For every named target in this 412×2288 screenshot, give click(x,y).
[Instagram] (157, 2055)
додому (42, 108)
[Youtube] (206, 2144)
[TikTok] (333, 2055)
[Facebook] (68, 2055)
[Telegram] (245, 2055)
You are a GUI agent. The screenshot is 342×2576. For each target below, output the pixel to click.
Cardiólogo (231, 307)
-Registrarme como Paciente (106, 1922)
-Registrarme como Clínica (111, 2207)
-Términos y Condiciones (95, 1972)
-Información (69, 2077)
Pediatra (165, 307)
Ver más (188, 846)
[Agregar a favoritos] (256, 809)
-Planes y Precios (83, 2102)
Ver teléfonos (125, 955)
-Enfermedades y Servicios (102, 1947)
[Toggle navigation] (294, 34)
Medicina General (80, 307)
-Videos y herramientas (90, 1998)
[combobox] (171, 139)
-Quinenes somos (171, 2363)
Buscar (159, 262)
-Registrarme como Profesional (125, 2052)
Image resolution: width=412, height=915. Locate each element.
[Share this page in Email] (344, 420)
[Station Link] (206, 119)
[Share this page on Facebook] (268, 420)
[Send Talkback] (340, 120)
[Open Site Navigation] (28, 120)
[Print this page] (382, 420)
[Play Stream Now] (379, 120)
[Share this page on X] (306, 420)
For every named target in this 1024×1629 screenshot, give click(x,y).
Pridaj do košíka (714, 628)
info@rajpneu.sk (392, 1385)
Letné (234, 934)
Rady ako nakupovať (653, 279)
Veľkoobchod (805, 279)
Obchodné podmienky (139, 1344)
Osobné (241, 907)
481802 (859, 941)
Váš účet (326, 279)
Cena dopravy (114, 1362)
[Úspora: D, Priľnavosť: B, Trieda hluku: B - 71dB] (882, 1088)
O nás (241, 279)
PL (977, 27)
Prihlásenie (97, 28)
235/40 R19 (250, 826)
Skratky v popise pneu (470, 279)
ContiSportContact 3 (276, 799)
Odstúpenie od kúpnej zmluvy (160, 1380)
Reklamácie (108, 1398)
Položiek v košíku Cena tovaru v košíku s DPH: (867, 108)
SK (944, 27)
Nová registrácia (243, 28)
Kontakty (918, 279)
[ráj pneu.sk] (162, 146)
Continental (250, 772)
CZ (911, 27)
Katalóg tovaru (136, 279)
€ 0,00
---
_WHAT YOU WILL DO_
From the lines above, copy those that contain the word "como".

_REPLY TO THE EXERCISE_
-Registrarme como Paciente (106, 1922)
-Registrarme como Clínica (111, 2207)
-Registrarme como Profesional (125, 2052)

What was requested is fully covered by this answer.